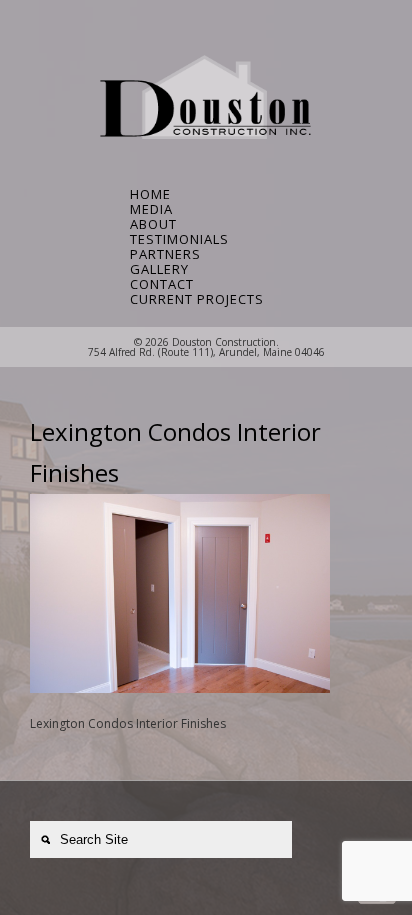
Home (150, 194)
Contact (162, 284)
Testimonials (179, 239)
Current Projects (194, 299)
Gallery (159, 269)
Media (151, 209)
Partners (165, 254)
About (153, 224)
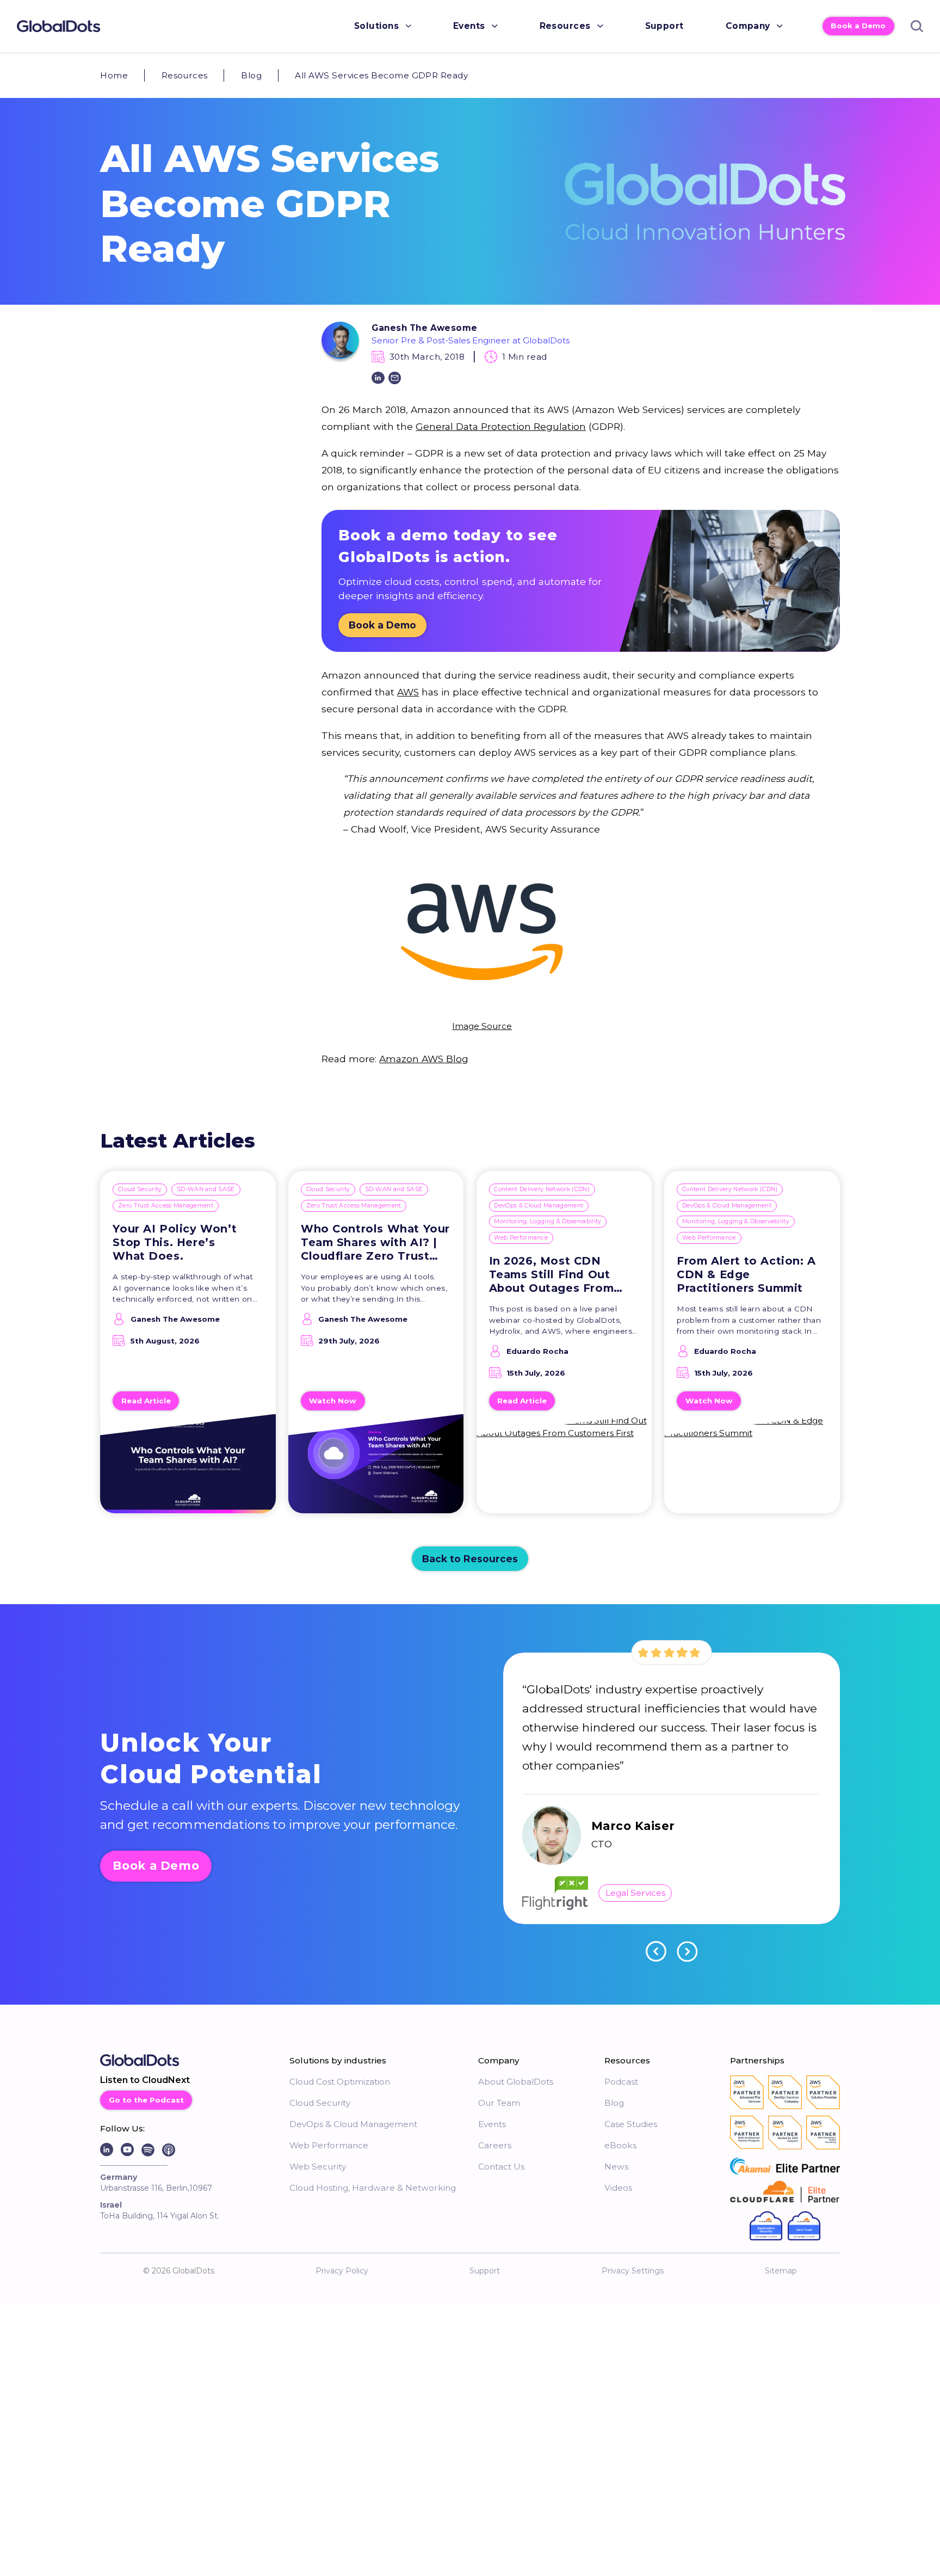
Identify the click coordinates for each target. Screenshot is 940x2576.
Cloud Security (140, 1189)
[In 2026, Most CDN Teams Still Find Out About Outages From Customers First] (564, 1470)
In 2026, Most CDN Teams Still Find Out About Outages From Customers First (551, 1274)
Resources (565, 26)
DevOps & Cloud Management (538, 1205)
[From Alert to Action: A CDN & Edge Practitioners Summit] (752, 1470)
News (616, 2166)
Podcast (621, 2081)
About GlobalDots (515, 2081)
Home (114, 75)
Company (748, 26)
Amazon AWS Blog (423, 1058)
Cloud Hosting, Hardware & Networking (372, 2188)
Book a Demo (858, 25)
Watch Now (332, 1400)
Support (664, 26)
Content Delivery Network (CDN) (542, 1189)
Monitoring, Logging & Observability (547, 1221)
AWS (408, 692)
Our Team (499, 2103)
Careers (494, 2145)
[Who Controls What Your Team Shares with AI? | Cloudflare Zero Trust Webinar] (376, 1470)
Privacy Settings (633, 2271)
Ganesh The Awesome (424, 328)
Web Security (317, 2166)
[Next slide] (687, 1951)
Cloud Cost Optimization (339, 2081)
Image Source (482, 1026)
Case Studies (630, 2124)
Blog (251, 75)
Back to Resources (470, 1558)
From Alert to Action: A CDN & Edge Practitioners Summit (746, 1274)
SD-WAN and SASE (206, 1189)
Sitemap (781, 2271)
++++++++++++++++++++
* WHAT IS REQUIRED:
Scan the data above and copy every line with "Action" in it.

* RESULT OF THE EXERCISE:
[From Alert to Action: A CDN & Edge Practitioners Summit] (752, 1470)
From Alert to Action: A CDN & Edge Practitioners Summit (746, 1274)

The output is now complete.